Blogpost

Anti Aging for IT - Maintaining flexibility - managing renewal

Key facts

  • IT systems are aging faster due to the increasing pace of technical development in recent years.
  • The implementation of new requirements is causing IT systems to deviate more and more from their original design. Without appropriate countermeasures, systems lose their conceptual integrity.
  • Loss of integrity leads to more complexity in the systems, reducing adaptability and leading to higher maintenance costs.
  • The approach of evolutionary architecture tries to slow down and limit the effects of the aging process of IT systems.
  • An important component of evolutionary architecture is to record and manage the technical debt in IT systems.

     

Report
Our service portfolio as strategic IT management consulting firm includes the analysis and evaluation of the technical condition of IT systems. These architecture reviews are usually triggered by poor adaptability of existing IT systems to new requirements, or inadequate performance and quality of the implementation of requirements and the resulting dissatisfaction of system users. As a result of the analysis and evaluation conducted in such a review, we often have to break the bad news that the IT systems under review are either outdated or in a very bad technical condition. The sustainable solution would be a comprehensive restructuring or complete replacement of the systems. Both options require time and resource intensive projects, that tie up available capacities and make it difficult to further develop other systems.

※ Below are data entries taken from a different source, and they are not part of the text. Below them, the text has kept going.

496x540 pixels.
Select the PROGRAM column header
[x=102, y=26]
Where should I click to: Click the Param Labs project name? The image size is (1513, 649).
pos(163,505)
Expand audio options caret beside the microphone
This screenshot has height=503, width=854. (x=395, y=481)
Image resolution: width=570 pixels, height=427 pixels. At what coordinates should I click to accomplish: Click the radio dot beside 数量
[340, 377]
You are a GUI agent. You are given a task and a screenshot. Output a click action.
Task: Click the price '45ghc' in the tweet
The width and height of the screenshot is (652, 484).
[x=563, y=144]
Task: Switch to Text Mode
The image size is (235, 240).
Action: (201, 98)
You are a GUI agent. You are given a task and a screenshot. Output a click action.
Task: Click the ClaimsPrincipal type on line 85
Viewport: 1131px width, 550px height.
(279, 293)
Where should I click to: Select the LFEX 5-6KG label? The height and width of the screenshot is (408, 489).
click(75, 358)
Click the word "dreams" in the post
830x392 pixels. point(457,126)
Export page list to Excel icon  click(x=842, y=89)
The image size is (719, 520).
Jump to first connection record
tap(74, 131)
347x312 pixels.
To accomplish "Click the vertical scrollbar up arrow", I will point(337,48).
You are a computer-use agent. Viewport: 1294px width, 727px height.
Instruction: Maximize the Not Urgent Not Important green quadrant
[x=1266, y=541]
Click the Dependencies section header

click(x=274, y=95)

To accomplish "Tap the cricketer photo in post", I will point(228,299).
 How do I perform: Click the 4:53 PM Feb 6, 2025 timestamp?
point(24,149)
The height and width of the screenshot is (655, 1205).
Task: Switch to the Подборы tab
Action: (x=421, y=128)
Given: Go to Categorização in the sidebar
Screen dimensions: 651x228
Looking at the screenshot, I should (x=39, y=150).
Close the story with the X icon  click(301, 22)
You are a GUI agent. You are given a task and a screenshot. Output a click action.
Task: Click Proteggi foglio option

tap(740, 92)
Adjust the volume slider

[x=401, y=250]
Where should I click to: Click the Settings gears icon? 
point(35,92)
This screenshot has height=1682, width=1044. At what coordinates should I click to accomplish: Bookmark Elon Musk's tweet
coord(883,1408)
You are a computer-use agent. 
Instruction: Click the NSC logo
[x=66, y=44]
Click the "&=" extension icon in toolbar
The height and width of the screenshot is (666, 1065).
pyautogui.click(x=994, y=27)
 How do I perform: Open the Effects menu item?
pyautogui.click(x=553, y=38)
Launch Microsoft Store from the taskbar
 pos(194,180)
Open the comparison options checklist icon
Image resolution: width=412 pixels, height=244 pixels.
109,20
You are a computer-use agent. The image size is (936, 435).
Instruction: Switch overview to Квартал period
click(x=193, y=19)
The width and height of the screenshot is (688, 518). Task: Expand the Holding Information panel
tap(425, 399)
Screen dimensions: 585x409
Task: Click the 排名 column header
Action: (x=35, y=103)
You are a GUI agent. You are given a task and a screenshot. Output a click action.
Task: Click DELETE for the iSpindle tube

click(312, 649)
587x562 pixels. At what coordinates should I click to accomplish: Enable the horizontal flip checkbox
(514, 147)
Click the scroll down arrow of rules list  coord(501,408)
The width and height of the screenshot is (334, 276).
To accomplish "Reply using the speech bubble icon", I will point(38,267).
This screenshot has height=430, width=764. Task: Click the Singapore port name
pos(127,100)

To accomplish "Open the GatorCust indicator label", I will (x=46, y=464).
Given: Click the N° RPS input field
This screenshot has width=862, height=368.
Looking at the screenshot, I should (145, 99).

The IT managers of the affected systems rightly ask themselves, how they have come to find themselves in such a situation. In one specific case, those in charge were unable to explain why their relatively young IT system, not even 20 years old, modelled clean from scratch and implemented predominantly in Java, was constantly suffering from quality issues, and why making changes was a complex and lengthy process. The main reasons for this were:

Since the system went live in 2000, extensions and adaptations increasingly led to a deviation from the original concept and design of the IT system. The original clean and stringent design had become a mix of different concepts and frameworks.
The system had undergone a great deal of technical development during its lifetime. This also included adding features to perform tasks, which it was not originally designed to perform, leading to a vast amount of workarounds, additional interfaces to other IT systems - and ultimately more dependencies.
This pattern can be observed in many architecture reviews and so it becomes apparent that IT systems undergo a process not unlike the aging process of humans. Both become more sluggish with age and lose the ability to adapt quickly to changing external conditions. Their efficacy and reliability decreases, while the expenditure for care and maintenance increases.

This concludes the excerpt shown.